From Bill Holmes – Ann Arbor Mortgage

As mortgage rates begin to rise, FHA loans have taken on renewed importance for today’s mortgage borrowers.

An FHA loan is a mortgage insured by the Federal Housing Administration, an agency of the Department of Housing and Urban Development. All borrowers with FHA loans pay for mortgage insurance, which protects the lender from a loss if the borrower defaults on the loan.

Here are some myths about FHA loans.

Myth 1: I make too high an income to qualify

There is no maximum income limit for an FHA loan as there are with some other government loan programs. We can also use a non-occupant co-borrowers to help qualify for a higher mortgage amount.

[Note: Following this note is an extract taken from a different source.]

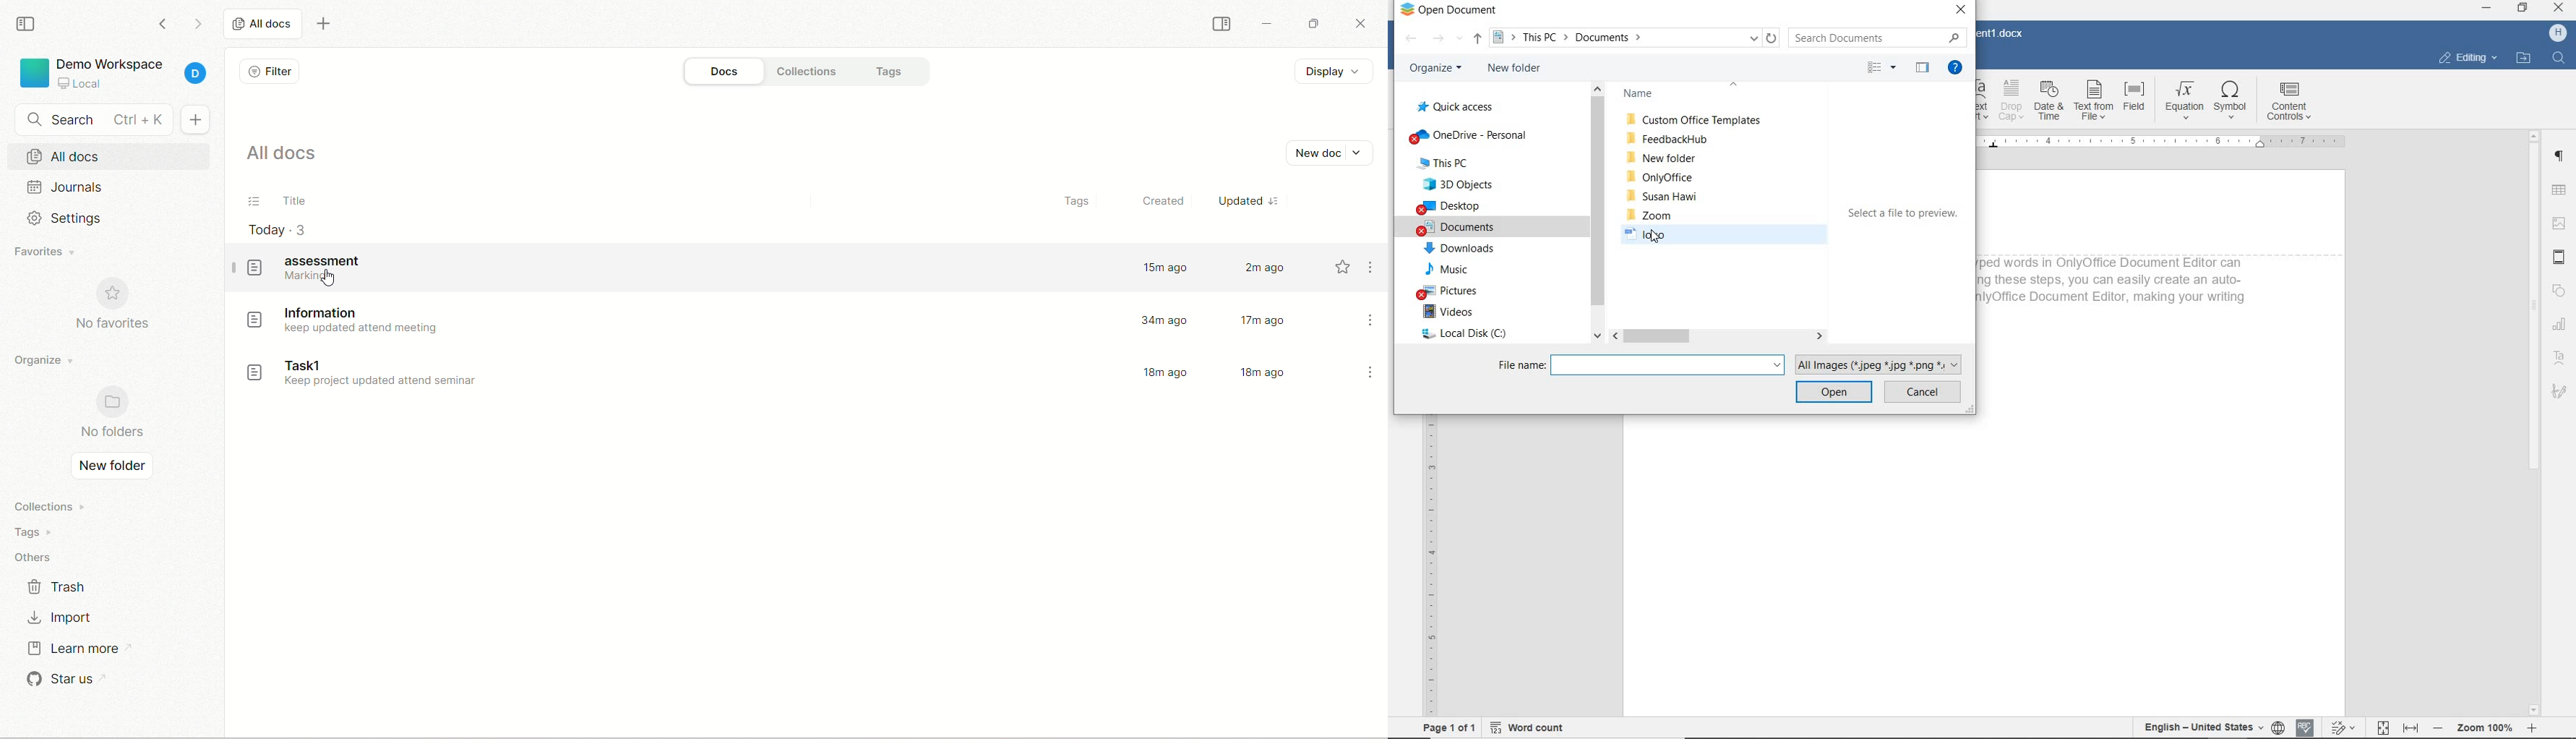  I want to click on LOCAL DISK (C), so click(1463, 336).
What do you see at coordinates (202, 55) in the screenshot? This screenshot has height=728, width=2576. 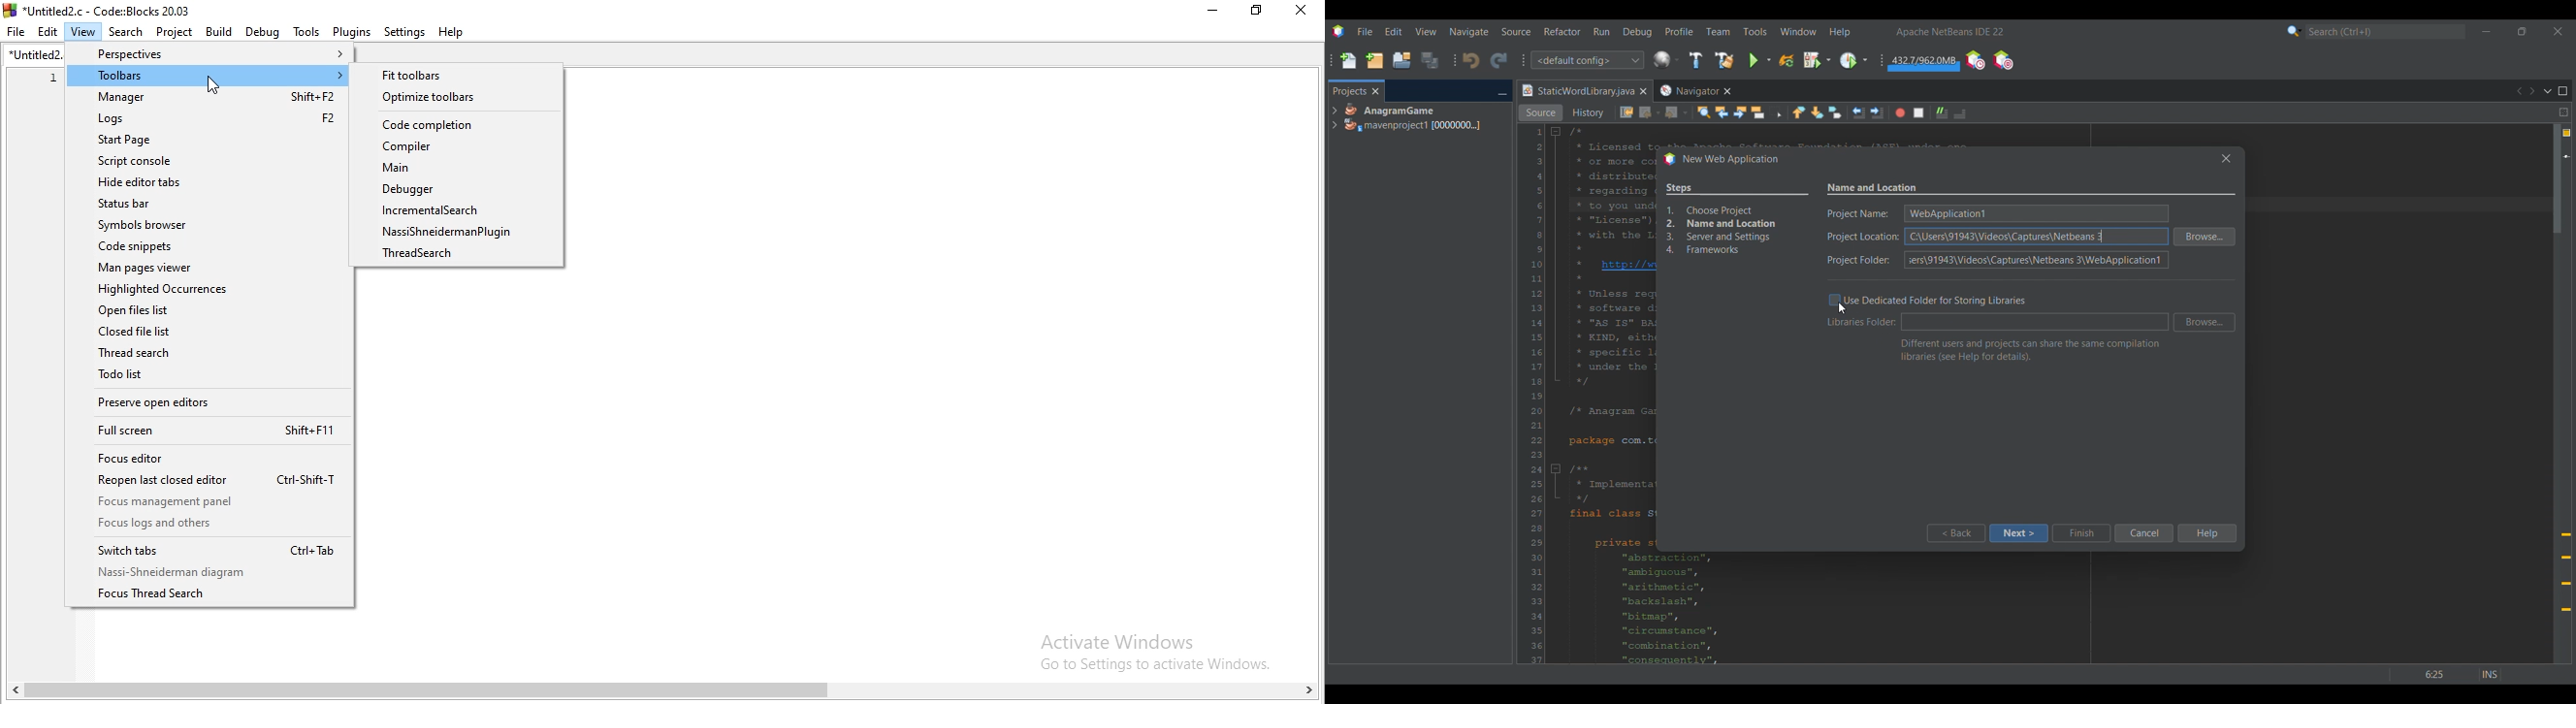 I see `Perspectives` at bounding box center [202, 55].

Myth 2: My credit is not good enough

FHA does not mandate a minimum credit score, but most lenders can overlay their own requirements on top of FHA’s guidelines. Most lenders require a minimum credit score. Each borrower’s credit worthiness is considered in context. Some leeway is allowed, even for borrowers who have filed for bankruptcy or had a foreclosure.

Myth 3: The down payment is too high

FHA requires a down payment of just 3.5% of the purchase price of the home. Borrowers can use their own savings to make the down payment. FHA allows a gift from a family member to cover not only the down payment, but all of the closing costs and prepaid items as well. Contrast that to a conventional mortgage that generally requires the borrower to put their own 5% down payment into the transaction.

Myth 4: FHA appraisal repair requirements are difficult

At one point, FHA appraisal requirements were very picky. Today FHA repair guidelines are much more reasonable. The biggest repair concerns are: 1. Health and safety issues; 2: Protecting the security of the property and 3. The structural soundness of the property.

Myth 5: FHA mortgage are assumable

FHA loans are assumable, which may prove to be a valuable selling tool when one decides to sell their home. New purchasers would pay the difference between what is owed and what the home is selling for. As long as they meet FHA guidelines, they can take over the nice low rate that the original borrower received. Rates cannot stay this low forever and today’s rates in the low 4% range may be very attractive in the near future.

Added bonus: High seller contributions

There is a higher seller contribution on FHA loans on many conventional loans - 6% as opposed to 3%. This means that you can negotiate for the seller to pay most, if not all, closing costs and prepaid items, which minimizes your out-of-pocket expenses. The seller contribution may also be used to buy down the interest rate for your loan.